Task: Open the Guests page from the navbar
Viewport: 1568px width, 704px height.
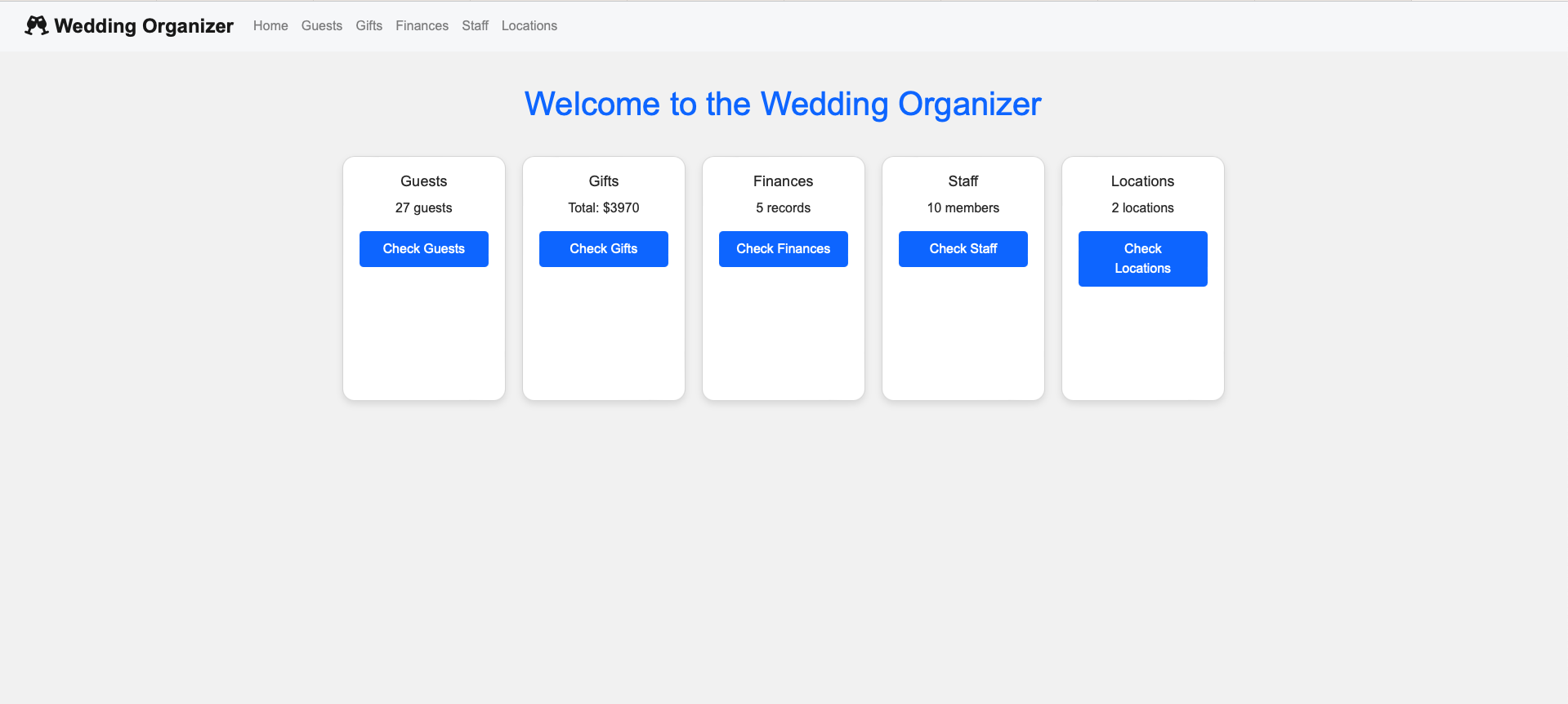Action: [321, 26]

==========

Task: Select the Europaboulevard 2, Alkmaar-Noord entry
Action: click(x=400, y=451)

==========

Quote the records from the line containing "Task: Open the Guests page from the navbar" through the line containing "Action: [321, 26]", inclusive, and leave the pictures out.

Task: Open the Guests page from the navbar
Viewport: 1568px width, 704px height.
Action: [321, 26]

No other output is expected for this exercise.